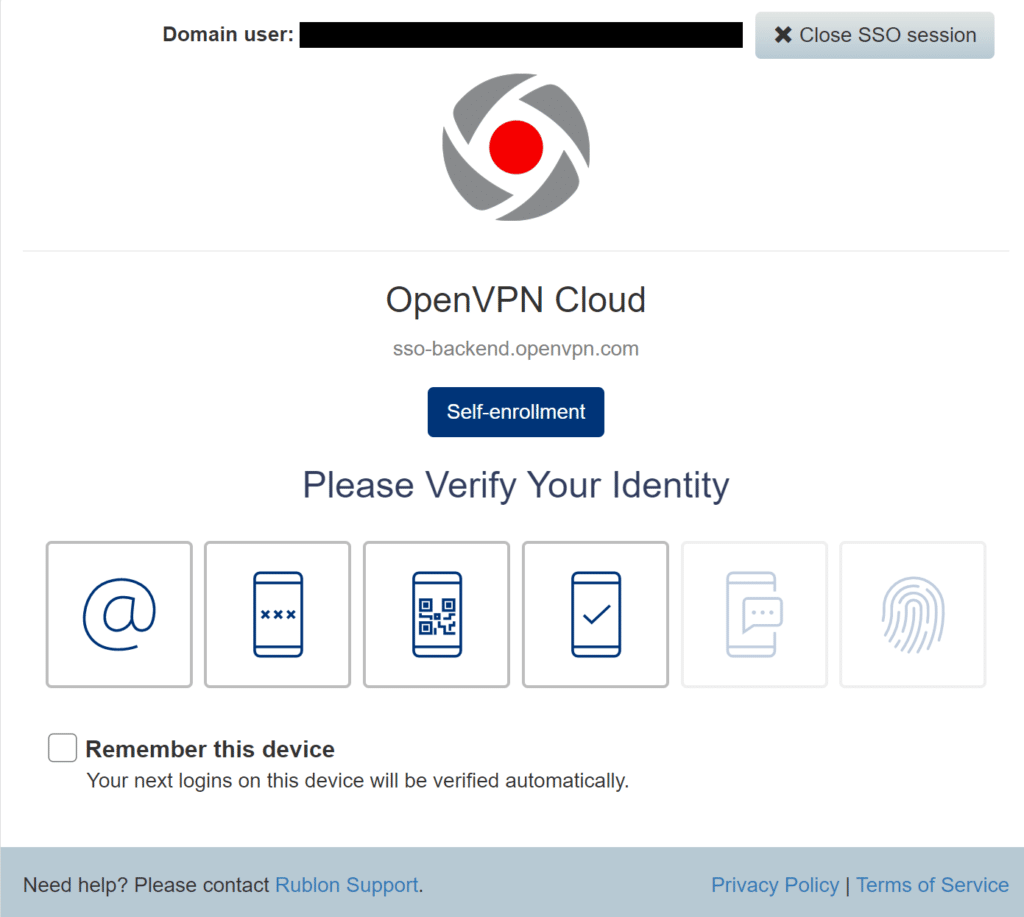
Task: Click the greyed-out fingerprint authentication icon
Action: pyautogui.click(x=912, y=614)
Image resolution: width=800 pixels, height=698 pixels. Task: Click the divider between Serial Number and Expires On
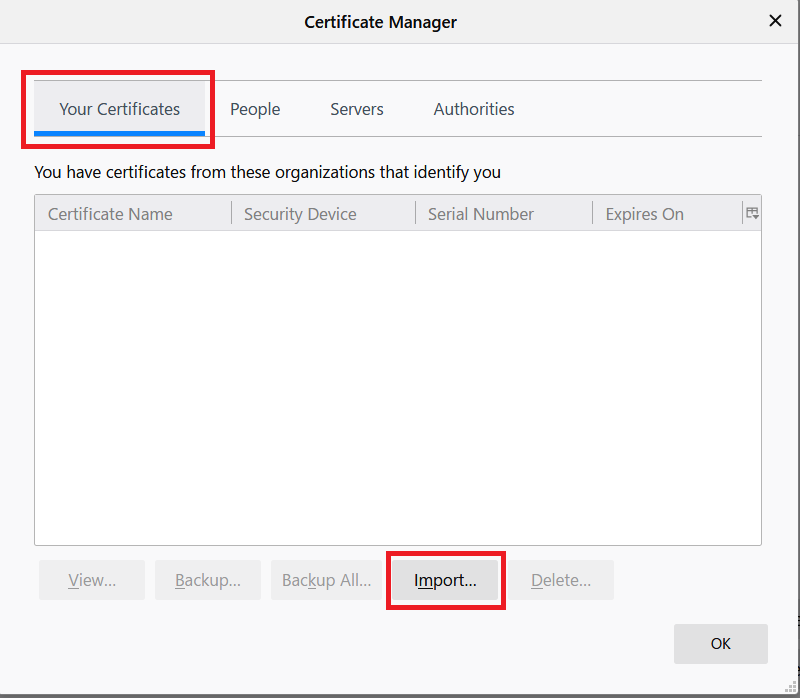click(593, 213)
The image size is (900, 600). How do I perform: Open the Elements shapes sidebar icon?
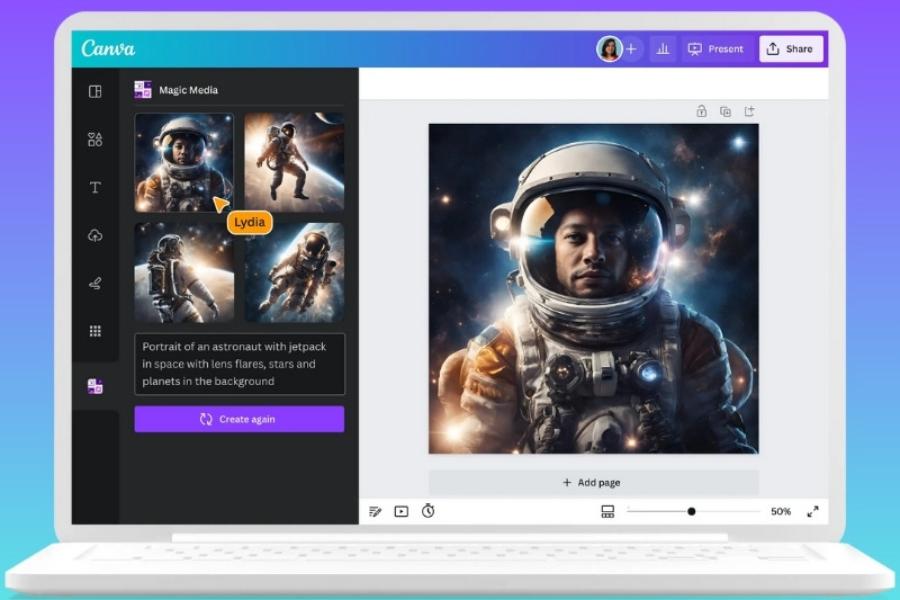point(95,140)
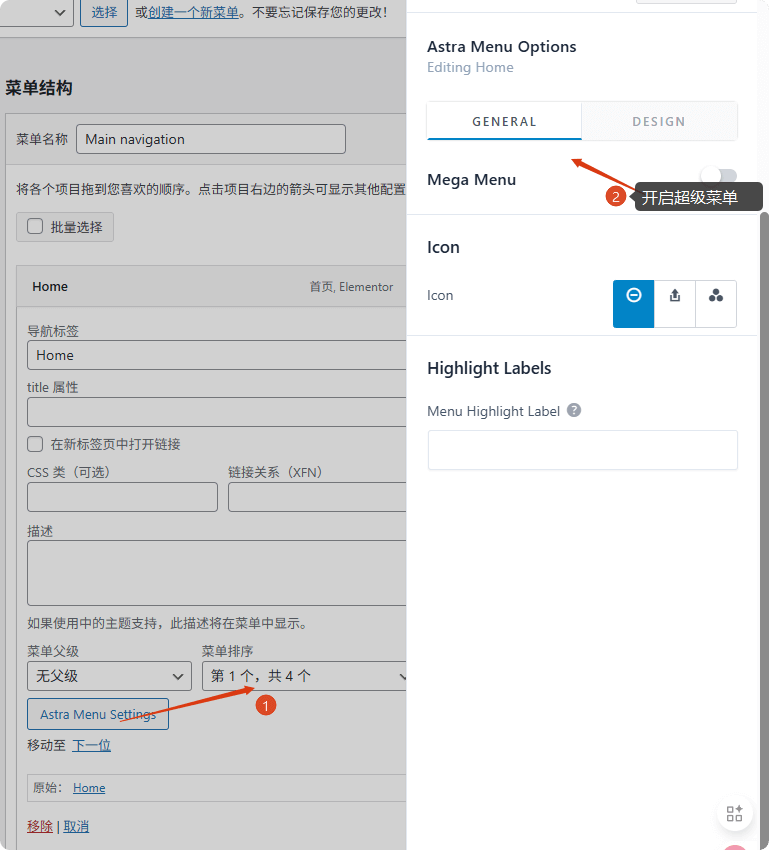Select the 'no icon' option

click(633, 303)
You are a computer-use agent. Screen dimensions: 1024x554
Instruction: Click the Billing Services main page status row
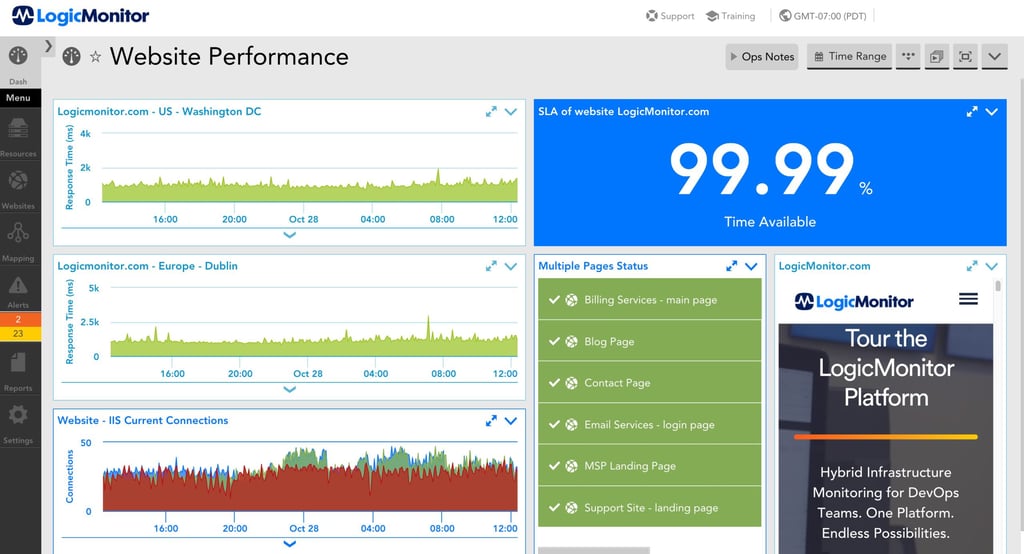650,300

→ **Work instructions**
Rewrite all of the material above with "divider" swapped for "separator" and nothing else changed, leaving the pictures out.

→ **Answer to the exercise**
Task: Click the greyed-out fingerprint authentication icon
Action: pyautogui.click(x=912, y=614)
Image resolution: width=800 pixels, height=698 pixels. Task: Click the separator between Serial Number and Expires On
click(593, 213)
The image size is (900, 600). How do I perform: Open the Elements shapes sidebar icon?
point(95,140)
Select the 'no icon' option

click(633, 303)
You are a computer-use agent. Screen dimensions: 1024x554
Instruction: Click the Billing Services main page status row
650,300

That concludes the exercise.